Medical Properties Trust, Inc. (NYSE:MPW) Q3 2023 Earnings Call Transcript

Steven Hamner: All very good questions. The buyers today, even in this rate environment, include operators, for example. And again, you have seen even in the last year, we have sold facilities back to Prime, for example, and others. Sovereigns, who remain interested, probably weighted more toward Europe and higher acuity than the U.S. at this time, but in the U.S., in particular, infra funds and other managed assets that, again, as I alluded to earlier, aren’t IRR determined. So by that, I mean in order to make an attractive investment based on their return requirements, they don’t need to load up on high rate secured debt right now. So, those are the buyers. And when combined with that level of demand with real estate assets that, I mean this is not like office or retail that has really structural some would say even existential issues about keeping occupancy and rate.

Hospital assets are long-term, well-covered absolute net leased with inflation protection and is drawing a significant amount of attention. So, even in this rate environment, we are not seeing the kind of discount demands or lack of a market even that other types of real estate are having.

Vikram Malhotra: Okay. That’s helpful. And then just one last if I may, just given you have had a bar in the last year or so, you have had a multiyear period of growth – external growth and now you are sort of switching more dispositions, reducing the leverage. From incentives to, I guess senior management or leadership, do you envision or how perhaps maybe the hurdles for LTIPs or just other incentives may change as the strategy is changing going forward?

Steven Hamner: Well, it does change and it has changed. And of course, when we file the proxy in the coming months, you will see that even in 2023, there were meaningful changes in what the Board is incentivizing management to do. There is no longer aggressive accretive growth that we successfully executed in earlier years. That’s certainly not going to be what you see in the proxy that describes the 2023 plan. And I doubt very seriously that when the compensation committee gets together to look at 2024, you will see a continued evolution towards fixing, assuring a good strong balance sheet and a return to access to affordable capital because the market we are in remains, in our view, very, very attractive. The attraction to all of the buyers that I just described, whether it’s operators or sovereigns or infra funds or pension funds continues to be drawn to these types of assets.

And part of the reason for that is their continued performance vis-à-vis other types of real estate when you consider – if you consider and you have to believe this, that these truly are critical community assets that will remain occupied and operated by competent hospital operators. We are eager to see a return to affordable capital, so we can continue to participate in that. And as Ed mentioned earlier, actually restart growth at the appropriate time.

Vikram Malhotra: Great. Thank you.

Operator: The next question comes from Jonathan Hughes of Raymond James. Please go ahead.

Jonathan Hughes: Hi there. Good morning. Just on Steward, do you still expect to file the financials for last year? And if so, just what do you think you might have an expected timeline that you could share?

Steven Hamner: We do. When we receive the financial – the origin financials with auditor consents, it’s our expectation that we will file them as the SEC has asked.

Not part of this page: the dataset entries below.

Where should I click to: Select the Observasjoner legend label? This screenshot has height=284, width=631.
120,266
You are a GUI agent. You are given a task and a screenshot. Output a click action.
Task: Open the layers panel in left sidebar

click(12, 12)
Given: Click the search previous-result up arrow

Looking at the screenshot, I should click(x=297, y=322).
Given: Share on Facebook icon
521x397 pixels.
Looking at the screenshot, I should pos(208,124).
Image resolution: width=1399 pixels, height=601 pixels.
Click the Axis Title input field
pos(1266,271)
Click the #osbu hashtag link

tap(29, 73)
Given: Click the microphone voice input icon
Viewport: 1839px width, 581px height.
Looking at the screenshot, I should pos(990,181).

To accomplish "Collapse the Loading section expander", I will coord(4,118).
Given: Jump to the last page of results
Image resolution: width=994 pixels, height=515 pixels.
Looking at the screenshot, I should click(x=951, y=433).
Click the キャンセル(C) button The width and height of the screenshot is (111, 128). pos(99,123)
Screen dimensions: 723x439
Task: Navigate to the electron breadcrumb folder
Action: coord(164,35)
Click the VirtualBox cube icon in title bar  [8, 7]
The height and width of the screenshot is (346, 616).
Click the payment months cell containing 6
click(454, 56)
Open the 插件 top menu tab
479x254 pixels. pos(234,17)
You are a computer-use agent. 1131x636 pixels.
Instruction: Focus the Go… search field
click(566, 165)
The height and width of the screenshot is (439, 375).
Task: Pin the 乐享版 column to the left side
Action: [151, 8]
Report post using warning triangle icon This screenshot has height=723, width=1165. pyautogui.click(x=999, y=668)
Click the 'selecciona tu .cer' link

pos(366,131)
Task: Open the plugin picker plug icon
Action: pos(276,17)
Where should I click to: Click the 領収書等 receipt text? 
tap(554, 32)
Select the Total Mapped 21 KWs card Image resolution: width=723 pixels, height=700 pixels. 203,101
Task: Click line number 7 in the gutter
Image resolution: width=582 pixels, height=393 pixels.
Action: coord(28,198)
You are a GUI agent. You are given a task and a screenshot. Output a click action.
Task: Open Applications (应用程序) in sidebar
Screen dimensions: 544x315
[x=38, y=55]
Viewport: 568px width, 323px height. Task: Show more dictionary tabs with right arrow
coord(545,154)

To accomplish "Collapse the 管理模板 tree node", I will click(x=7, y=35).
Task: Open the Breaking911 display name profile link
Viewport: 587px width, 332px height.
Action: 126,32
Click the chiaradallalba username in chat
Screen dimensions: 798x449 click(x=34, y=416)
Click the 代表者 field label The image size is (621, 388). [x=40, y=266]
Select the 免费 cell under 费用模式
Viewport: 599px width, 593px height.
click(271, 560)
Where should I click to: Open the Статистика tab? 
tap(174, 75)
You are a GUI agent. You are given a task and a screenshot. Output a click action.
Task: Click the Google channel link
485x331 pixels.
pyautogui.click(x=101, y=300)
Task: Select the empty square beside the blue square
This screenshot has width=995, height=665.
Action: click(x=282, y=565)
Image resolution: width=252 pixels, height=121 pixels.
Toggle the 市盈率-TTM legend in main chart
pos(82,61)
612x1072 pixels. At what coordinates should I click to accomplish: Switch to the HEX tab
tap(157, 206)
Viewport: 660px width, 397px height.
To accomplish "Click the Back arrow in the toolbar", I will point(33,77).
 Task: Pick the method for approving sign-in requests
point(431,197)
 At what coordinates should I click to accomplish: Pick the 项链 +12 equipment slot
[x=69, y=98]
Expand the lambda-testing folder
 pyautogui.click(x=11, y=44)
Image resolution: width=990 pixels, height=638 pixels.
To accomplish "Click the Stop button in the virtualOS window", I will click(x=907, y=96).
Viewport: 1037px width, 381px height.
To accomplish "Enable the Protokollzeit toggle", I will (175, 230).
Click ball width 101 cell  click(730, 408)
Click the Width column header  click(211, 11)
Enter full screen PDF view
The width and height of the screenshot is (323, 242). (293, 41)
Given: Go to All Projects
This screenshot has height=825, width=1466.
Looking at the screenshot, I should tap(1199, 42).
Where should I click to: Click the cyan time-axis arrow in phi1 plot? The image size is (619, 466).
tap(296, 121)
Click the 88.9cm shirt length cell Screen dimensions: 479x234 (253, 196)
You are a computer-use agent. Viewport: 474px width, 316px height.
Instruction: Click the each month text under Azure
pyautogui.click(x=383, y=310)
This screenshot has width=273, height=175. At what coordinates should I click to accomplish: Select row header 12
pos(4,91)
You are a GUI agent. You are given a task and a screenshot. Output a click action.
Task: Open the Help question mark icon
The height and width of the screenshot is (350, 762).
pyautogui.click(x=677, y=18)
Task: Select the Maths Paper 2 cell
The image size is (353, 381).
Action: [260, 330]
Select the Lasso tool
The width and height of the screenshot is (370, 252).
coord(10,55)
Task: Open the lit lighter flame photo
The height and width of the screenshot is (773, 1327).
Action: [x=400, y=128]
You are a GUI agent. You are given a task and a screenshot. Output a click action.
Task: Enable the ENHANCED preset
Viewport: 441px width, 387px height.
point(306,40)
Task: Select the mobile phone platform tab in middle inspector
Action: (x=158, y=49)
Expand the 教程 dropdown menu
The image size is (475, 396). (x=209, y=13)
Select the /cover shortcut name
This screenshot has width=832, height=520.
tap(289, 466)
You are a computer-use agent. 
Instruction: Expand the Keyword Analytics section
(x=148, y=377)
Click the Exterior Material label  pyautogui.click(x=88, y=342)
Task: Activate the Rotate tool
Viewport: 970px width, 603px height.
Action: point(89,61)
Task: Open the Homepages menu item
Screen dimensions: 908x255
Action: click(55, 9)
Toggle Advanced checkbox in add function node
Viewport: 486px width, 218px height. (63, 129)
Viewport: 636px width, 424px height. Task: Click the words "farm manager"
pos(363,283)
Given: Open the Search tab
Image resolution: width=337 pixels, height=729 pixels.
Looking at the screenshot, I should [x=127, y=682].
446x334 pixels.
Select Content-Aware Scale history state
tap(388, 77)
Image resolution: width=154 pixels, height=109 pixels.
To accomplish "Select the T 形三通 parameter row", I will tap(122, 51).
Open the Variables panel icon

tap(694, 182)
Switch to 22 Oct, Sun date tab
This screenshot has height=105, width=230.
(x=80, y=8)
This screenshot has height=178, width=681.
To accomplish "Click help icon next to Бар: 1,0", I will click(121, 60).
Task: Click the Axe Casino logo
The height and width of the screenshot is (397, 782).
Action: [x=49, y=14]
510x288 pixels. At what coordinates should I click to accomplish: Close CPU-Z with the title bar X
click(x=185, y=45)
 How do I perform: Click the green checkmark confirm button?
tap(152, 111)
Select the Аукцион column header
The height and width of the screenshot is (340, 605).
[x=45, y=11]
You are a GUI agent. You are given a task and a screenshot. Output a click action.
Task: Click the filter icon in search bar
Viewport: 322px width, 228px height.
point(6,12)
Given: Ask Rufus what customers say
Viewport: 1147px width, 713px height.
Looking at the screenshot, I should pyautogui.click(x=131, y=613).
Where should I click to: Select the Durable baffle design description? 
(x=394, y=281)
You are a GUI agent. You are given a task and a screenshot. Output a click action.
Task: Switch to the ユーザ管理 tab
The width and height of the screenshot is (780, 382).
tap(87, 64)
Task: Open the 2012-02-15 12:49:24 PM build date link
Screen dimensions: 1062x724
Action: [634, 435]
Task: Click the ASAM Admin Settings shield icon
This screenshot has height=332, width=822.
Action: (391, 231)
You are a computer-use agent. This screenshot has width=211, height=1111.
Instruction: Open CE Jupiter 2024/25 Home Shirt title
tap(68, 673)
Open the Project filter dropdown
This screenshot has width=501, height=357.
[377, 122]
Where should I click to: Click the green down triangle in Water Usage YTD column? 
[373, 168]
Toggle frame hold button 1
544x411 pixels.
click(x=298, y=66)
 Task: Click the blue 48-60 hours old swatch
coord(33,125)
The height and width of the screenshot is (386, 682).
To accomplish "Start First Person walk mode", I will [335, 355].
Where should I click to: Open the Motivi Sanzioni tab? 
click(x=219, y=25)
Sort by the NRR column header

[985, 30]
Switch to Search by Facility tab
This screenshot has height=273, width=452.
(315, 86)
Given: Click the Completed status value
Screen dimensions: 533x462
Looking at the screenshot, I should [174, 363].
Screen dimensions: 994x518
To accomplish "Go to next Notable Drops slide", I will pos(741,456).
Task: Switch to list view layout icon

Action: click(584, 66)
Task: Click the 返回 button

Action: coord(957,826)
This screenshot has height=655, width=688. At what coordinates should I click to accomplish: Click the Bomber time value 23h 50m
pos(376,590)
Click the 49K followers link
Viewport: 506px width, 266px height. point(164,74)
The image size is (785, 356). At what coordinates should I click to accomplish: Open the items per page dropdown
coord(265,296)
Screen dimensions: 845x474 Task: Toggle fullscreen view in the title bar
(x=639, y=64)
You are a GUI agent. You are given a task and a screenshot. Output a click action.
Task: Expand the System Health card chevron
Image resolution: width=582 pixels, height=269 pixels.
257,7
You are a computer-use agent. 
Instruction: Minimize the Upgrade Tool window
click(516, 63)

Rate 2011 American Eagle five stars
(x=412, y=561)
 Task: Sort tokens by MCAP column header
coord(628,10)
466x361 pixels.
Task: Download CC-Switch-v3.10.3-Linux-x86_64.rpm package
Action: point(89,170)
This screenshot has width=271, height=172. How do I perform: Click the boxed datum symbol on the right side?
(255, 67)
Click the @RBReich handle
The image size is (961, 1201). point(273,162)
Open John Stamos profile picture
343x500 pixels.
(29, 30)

Jonathan Hughes: Okay. I just want to make sure that was still the case. And then maybe turning to the seven facilities that are being sold back to a tenant in the first half of next year, just trying to understand the operator’s decision to buy them in the current higher cost of capital environment, were those subject to a purchase option, and it was kind of now or never? And then maybe when did those discussions beginning, and can you share expected yield on that sale?

Edward Aldag: So, I can give you some of those answers, Jonathan. So, the properties that we have with this tenant actually performed fairly well. The coverages are good, strong coverages in the middle of our range for those particular types of facilities. They have issues with other facilities that other people own that we don’t have anything to do with. So, from a corporate standpoint, that’s where their issues have come from. We knowing the value of our properties have pushed them to fix their issues. And they came back with, hey, it may take longer than you are willing to do or you may take longer than you want, what if we just buy them, buy these particular ones back from you. And we said, sure, if you can make it hold, we will do that. So, that’s where that came from.

Jonathan Hughes: Okay. And then I mean just – are you able to share like again, the expected kind of yield on it, or is that still under negotiation?

Edward Aldag: No, it’s not under negotiation, but we generally, as you know, don’t disclose those, but it’s a good strong yield in today’s market.

Jonathan Hughes: Okay. And then maybe switching to another part of the portfolio, I realize it’s – look, it’s not very big, but just the outlook, if you could share kind of your views on the outlook for the long-term acute care space, coverage there continues to kind of trend a little bit lower while the other asset types have stabilized or even improved. Would those be potential divestiture opportunities within that expected $2 billion of liquidity over the next 12 months?

Edward Aldag: Well, you are right, in the first part of your question for sure is that they represent a very, very small part of our portfolio these days. And you are also right that they have come way down. The entire industry has come way down from the exemptions that they all had during COVID when those went away. We think they essentially stabilized at where they are now, not great coverages, but at least coverages and we don’t expect to see any further decline in those.